[The records Boundary: Start]

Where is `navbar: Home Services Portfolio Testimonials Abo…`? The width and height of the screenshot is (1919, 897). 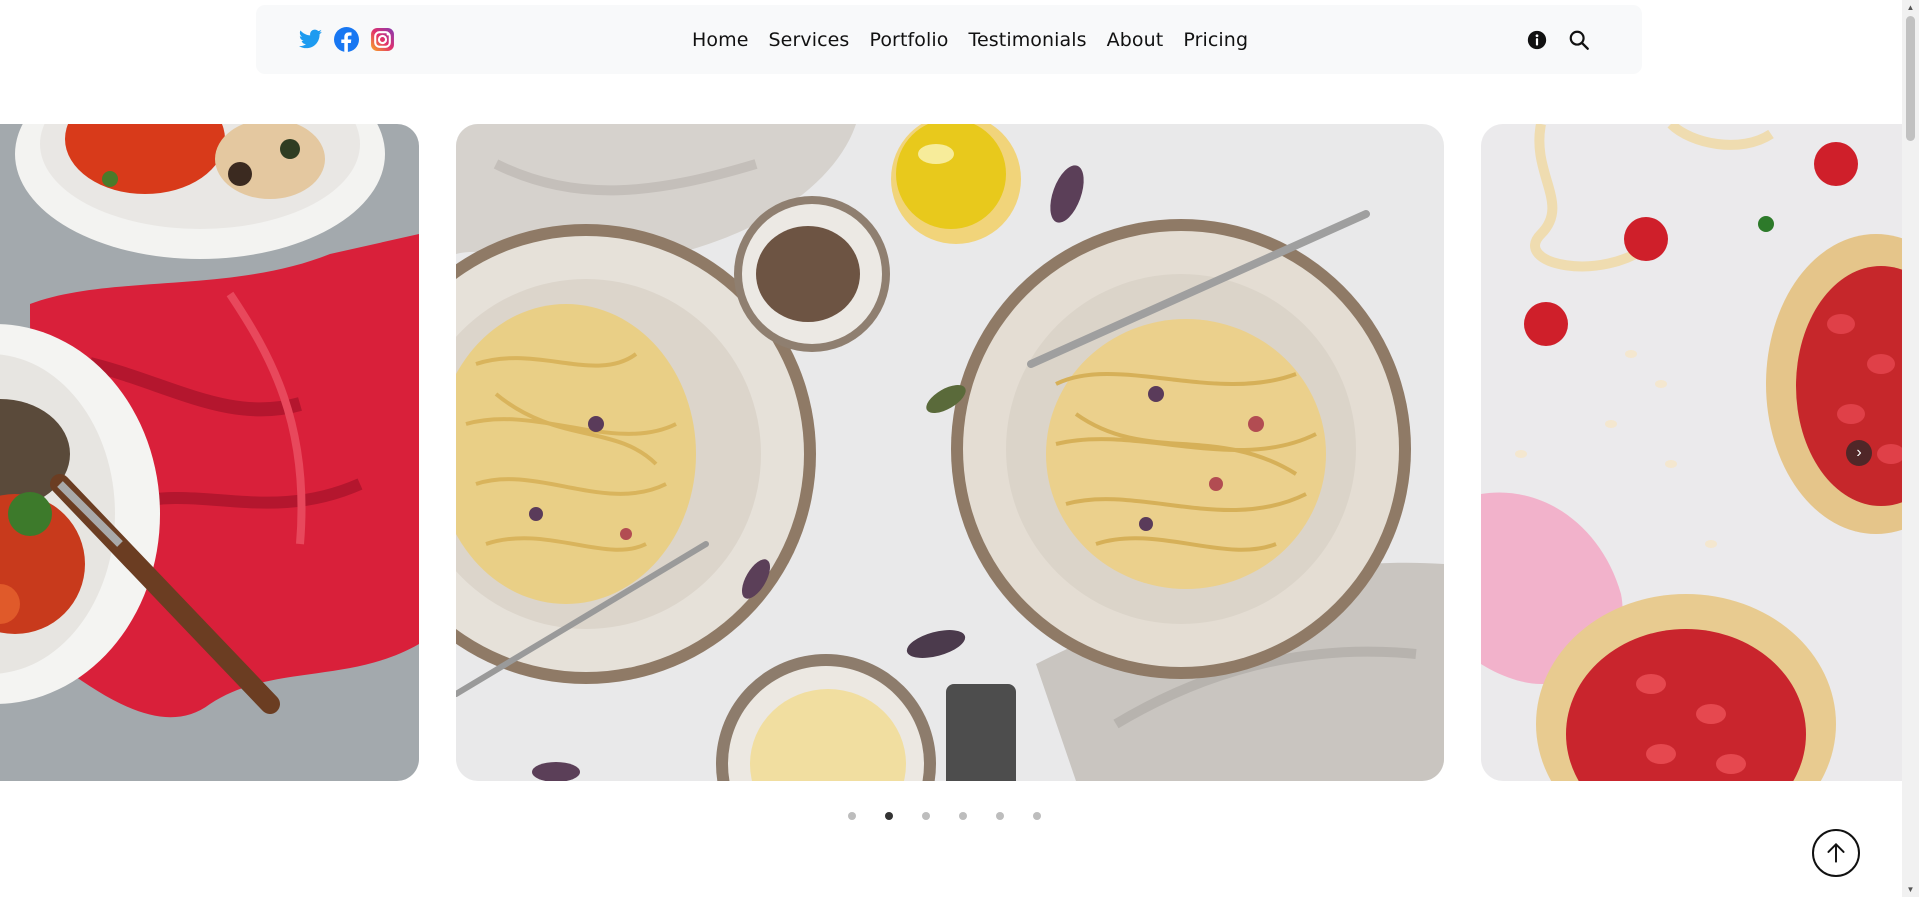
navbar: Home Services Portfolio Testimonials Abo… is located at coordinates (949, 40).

[The records Boundary: End]
[The records Boundary: Start]

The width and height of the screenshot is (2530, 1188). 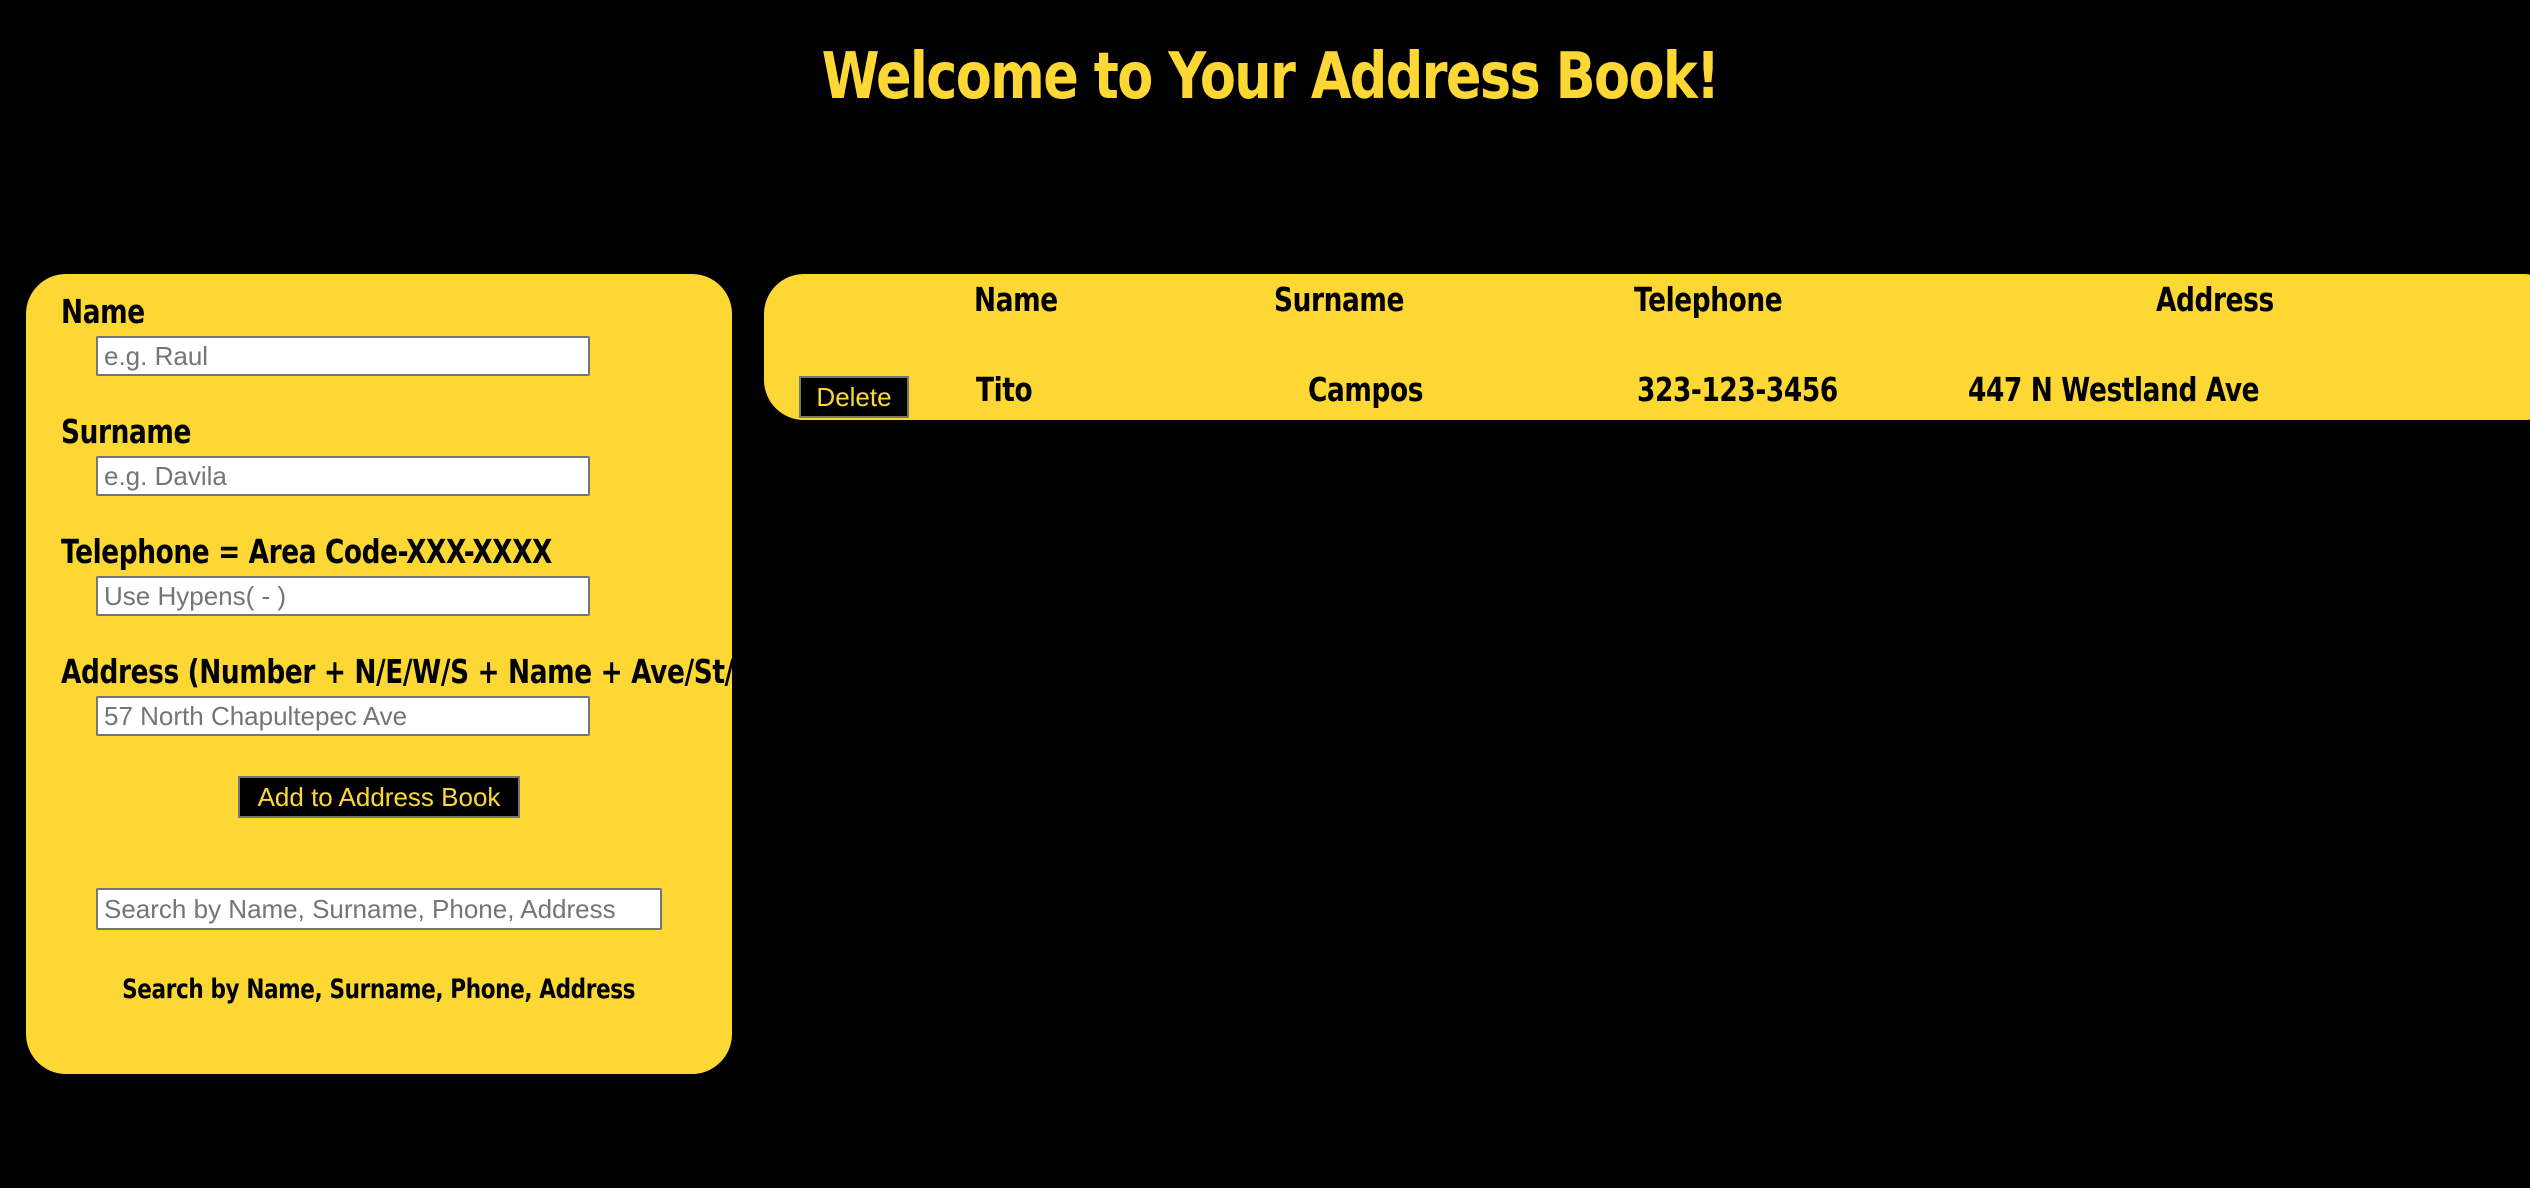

[The records Boundary: End]
[The records Boundary: Start]

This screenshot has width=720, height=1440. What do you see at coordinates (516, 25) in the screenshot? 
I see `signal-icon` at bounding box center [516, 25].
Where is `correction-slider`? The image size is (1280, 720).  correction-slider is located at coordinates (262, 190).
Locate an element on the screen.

[The records Boundary: End]

> _Task description_:
Please give the lines again, starting at the one containing "coordinates (262, 190)." and ending at the one containing "Locate an element on the screen.", and change "image size" to "screen size" while leaving everything else unchanged.

> _Output of the task_:
Where is `correction-slider`? The screen size is (1280, 720).  correction-slider is located at coordinates (262, 190).
Locate an element on the screen.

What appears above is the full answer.